*Task brief:*
Write out each line below exactly as it appears.

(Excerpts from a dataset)
====================

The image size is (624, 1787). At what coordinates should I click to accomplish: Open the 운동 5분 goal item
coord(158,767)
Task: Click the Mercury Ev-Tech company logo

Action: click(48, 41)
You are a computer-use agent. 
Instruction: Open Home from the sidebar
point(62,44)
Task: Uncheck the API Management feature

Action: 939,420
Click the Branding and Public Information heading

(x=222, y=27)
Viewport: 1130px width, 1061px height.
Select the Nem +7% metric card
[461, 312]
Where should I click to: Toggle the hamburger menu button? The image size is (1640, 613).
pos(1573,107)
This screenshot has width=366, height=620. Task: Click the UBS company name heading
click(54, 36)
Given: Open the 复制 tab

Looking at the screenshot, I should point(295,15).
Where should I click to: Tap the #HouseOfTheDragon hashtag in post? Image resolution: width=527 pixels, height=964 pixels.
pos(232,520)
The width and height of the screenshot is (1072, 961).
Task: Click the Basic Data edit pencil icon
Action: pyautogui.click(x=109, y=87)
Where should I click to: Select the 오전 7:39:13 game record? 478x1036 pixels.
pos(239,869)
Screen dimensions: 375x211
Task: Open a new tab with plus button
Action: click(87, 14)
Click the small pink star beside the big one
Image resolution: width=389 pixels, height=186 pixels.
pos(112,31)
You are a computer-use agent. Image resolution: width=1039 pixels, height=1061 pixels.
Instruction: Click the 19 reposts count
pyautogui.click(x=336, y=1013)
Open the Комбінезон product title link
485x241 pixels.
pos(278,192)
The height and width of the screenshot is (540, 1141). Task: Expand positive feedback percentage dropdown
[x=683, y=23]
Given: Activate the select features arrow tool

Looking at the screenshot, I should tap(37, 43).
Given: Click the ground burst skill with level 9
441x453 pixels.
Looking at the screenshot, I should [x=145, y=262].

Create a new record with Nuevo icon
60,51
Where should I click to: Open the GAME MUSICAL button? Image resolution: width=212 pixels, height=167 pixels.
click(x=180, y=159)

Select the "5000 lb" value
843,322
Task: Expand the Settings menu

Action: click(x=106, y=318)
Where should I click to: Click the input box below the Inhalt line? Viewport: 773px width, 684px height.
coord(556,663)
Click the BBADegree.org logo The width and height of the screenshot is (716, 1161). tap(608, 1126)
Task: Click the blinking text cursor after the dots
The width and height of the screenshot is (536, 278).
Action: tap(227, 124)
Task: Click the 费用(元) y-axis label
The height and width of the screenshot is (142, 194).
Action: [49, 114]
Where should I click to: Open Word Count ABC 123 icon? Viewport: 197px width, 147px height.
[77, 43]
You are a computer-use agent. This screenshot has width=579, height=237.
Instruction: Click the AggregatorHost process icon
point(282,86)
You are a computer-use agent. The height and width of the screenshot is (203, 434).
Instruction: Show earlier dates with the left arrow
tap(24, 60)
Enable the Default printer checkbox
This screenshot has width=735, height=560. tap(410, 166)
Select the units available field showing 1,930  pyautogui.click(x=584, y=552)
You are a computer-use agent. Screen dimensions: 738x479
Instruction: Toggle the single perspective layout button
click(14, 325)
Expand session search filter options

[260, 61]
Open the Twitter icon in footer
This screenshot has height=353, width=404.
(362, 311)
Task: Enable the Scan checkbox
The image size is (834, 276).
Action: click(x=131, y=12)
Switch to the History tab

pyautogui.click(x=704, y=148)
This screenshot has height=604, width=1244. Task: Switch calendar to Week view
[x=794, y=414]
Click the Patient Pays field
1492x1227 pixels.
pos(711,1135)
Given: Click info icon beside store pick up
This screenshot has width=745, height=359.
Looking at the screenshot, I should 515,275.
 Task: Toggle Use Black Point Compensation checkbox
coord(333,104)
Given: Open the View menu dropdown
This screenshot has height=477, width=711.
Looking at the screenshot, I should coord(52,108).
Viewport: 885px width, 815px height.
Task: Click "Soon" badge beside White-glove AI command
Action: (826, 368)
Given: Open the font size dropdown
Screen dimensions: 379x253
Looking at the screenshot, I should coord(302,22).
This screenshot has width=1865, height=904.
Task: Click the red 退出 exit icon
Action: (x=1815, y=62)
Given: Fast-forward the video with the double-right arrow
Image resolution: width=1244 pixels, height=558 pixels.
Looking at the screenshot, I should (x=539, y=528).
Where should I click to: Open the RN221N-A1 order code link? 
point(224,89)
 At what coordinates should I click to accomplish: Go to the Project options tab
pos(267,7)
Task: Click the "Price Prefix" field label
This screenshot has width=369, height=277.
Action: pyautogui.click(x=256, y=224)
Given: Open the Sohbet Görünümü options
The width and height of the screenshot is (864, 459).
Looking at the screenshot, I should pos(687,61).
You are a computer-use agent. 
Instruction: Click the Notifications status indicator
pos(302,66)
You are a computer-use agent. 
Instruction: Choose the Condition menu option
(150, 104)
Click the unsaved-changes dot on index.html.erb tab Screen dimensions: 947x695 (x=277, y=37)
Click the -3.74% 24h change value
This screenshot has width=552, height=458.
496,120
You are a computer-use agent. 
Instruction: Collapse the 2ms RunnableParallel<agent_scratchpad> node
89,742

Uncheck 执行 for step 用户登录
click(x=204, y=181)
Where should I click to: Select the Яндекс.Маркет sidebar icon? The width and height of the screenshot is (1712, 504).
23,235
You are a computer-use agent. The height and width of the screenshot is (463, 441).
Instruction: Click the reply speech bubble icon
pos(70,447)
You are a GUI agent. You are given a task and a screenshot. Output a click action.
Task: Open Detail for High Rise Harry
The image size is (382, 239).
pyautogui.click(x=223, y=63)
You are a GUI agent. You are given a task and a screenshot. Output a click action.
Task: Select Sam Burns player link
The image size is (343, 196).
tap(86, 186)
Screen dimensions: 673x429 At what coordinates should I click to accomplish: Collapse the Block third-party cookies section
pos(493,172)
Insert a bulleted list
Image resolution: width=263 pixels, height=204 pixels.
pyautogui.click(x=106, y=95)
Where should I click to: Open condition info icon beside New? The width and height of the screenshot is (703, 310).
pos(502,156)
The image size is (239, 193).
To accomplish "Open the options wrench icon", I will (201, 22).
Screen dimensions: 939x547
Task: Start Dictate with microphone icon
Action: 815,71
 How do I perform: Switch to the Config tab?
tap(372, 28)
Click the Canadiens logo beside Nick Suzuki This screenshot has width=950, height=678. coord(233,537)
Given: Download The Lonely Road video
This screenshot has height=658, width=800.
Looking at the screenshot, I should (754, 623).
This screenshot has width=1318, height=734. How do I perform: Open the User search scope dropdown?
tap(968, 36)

====================

*Exercise response:*
The image size is (624, 1787). At what coordinates should I click to accomplish: Open the 운동 5분 goal item
coord(158,767)
Task: Click the Mercury Ev-Tech company logo

Action: click(48, 41)
You are a computer-use agent. 
Instruction: Open Home from the sidebar
point(62,44)
Task: Uncheck the API Management feature

Action: 939,420
Click the Branding and Public Information heading

(x=222, y=27)
Viewport: 1130px width, 1061px height.
Select the Nem +7% metric card
[461, 312]
Where should I click to: Toggle the hamburger menu button? The image size is (1640, 613).
pos(1573,107)
This screenshot has width=366, height=620. Task: Click the UBS company name heading
click(54, 36)
Given: Open the 复制 tab

Looking at the screenshot, I should point(295,15).
Where should I click to: Tap the #HouseOfTheDragon hashtag in post? Image resolution: width=527 pixels, height=964 pixels.
pos(232,520)
The width and height of the screenshot is (1072, 961).
Task: Click the Basic Data edit pencil icon
Action: pyautogui.click(x=109, y=87)
Where should I click to: Select the 오전 7:39:13 game record? 478x1036 pixels.
pos(239,869)
Screen dimensions: 375x211
Task: Open a new tab with plus button
Action: click(87, 14)
Click the small pink star beside the big one
Image resolution: width=389 pixels, height=186 pixels.
pos(112,31)
You are a computer-use agent. Image resolution: width=1039 pixels, height=1061 pixels.
Instruction: Click the 19 reposts count
pyautogui.click(x=336, y=1013)
Open the Комбінезон product title link
485x241 pixels.
pos(278,192)
The height and width of the screenshot is (540, 1141). Task: Expand positive feedback percentage dropdown
[x=683, y=23]
Given: Activate the select features arrow tool

Looking at the screenshot, I should tap(37, 43).
Given: Click the ground burst skill with level 9
441x453 pixels.
Looking at the screenshot, I should [x=145, y=262].

Create a new record with Nuevo icon
60,51
Where should I click to: Open the GAME MUSICAL button? Image resolution: width=212 pixels, height=167 pixels.
click(x=180, y=159)

Select the "5000 lb" value
843,322
Task: Expand the Settings menu

Action: click(x=106, y=318)
Where should I click to: Click the input box below the Inhalt line? Viewport: 773px width, 684px height.
coord(556,663)
Click the BBADegree.org logo The width and height of the screenshot is (716, 1161). tap(608, 1126)
Task: Click the blinking text cursor after the dots
The width and height of the screenshot is (536, 278).
Action: tap(227, 124)
Task: Click the 费用(元) y-axis label
The height and width of the screenshot is (142, 194).
Action: [49, 114]
Where should I click to: Open Word Count ABC 123 icon? Viewport: 197px width, 147px height.
[77, 43]
You are a computer-use agent. This screenshot has width=579, height=237.
Instruction: Click the AggregatorHost process icon
point(282,86)
You are a computer-use agent. The height and width of the screenshot is (203, 434).
Instruction: Show earlier dates with the left arrow
tap(24, 60)
Enable the Default printer checkbox
This screenshot has width=735, height=560. tap(410, 166)
Select the units available field showing 1,930  pyautogui.click(x=584, y=552)
You are a computer-use agent. Screen dimensions: 738x479
Instruction: Toggle the single perspective layout button
click(14, 325)
Expand session search filter options

[260, 61]
Open the Twitter icon in footer
This screenshot has height=353, width=404.
(362, 311)
Task: Enable the Scan checkbox
The image size is (834, 276).
Action: click(x=131, y=12)
Switch to the History tab

pyautogui.click(x=704, y=148)
This screenshot has height=604, width=1244. Task: Switch calendar to Week view
[x=794, y=414]
Click the Patient Pays field
1492x1227 pixels.
pos(711,1135)
Given: Click info icon beside store pick up
This screenshot has width=745, height=359.
Looking at the screenshot, I should 515,275.
 Task: Toggle Use Black Point Compensation checkbox
coord(333,104)
Given: Open the View menu dropdown
This screenshot has height=477, width=711.
Looking at the screenshot, I should coord(52,108).
Viewport: 885px width, 815px height.
Task: Click "Soon" badge beside White-glove AI command
Action: (826, 368)
Given: Open the font size dropdown
Screen dimensions: 379x253
Looking at the screenshot, I should coord(302,22).
This screenshot has width=1865, height=904.
Task: Click the red 退出 exit icon
Action: (x=1815, y=62)
Given: Fast-forward the video with the double-right arrow
Image resolution: width=1244 pixels, height=558 pixels.
Looking at the screenshot, I should (x=539, y=528).
Where should I click to: Open the RN221N-A1 order code link? 
point(224,89)
 At what coordinates should I click to accomplish: Go to the Project options tab
pos(267,7)
Task: Click the "Price Prefix" field label
This screenshot has width=369, height=277.
Action: pyautogui.click(x=256, y=224)
Given: Open the Sohbet Görünümü options
The width and height of the screenshot is (864, 459).
Looking at the screenshot, I should pos(687,61).
You are a computer-use agent. 
Instruction: Click the Notifications status indicator
pos(302,66)
You are a computer-use agent. 
Instruction: Choose the Condition menu option
(150, 104)
Click the unsaved-changes dot on index.html.erb tab Screen dimensions: 947x695 (x=277, y=37)
Click the -3.74% 24h change value
This screenshot has width=552, height=458.
496,120
You are a computer-use agent. 
Instruction: Collapse the 2ms RunnableParallel<agent_scratchpad> node
89,742

Uncheck 执行 for step 用户登录
click(x=204, y=181)
Where should I click to: Select the Яндекс.Маркет sidebar icon? The width and height of the screenshot is (1712, 504).
23,235
You are a computer-use agent. The height and width of the screenshot is (463, 441).
Instruction: Click the reply speech bubble icon
pos(70,447)
You are a GUI agent. You are given a task and a screenshot. Output a click action.
Task: Open Detail for High Rise Harry
The image size is (382, 239).
pyautogui.click(x=223, y=63)
You are a GUI agent. You are given a task and a screenshot. Output a click action.
Task: Select Sam Burns player link
The image size is (343, 196).
tap(86, 186)
Screen dimensions: 673x429 At what coordinates should I click to accomplish: Collapse the Block third-party cookies section
pos(493,172)
Insert a bulleted list
Image resolution: width=263 pixels, height=204 pixels.
pyautogui.click(x=106, y=95)
Where should I click to: Open condition info icon beside New? The width and height of the screenshot is (703, 310).
pos(502,156)
The image size is (239, 193).
To accomplish "Open the options wrench icon", I will (201, 22).
Screen dimensions: 939x547
Task: Start Dictate with microphone icon
Action: 815,71
 How do I perform: Switch to the Config tab?
tap(372, 28)
Click the Canadiens logo beside Nick Suzuki This screenshot has width=950, height=678. coord(233,537)
Given: Download The Lonely Road video
This screenshot has height=658, width=800.
Looking at the screenshot, I should (754, 623).
This screenshot has width=1318, height=734. How do I perform: Open the User search scope dropdown?
tap(968, 36)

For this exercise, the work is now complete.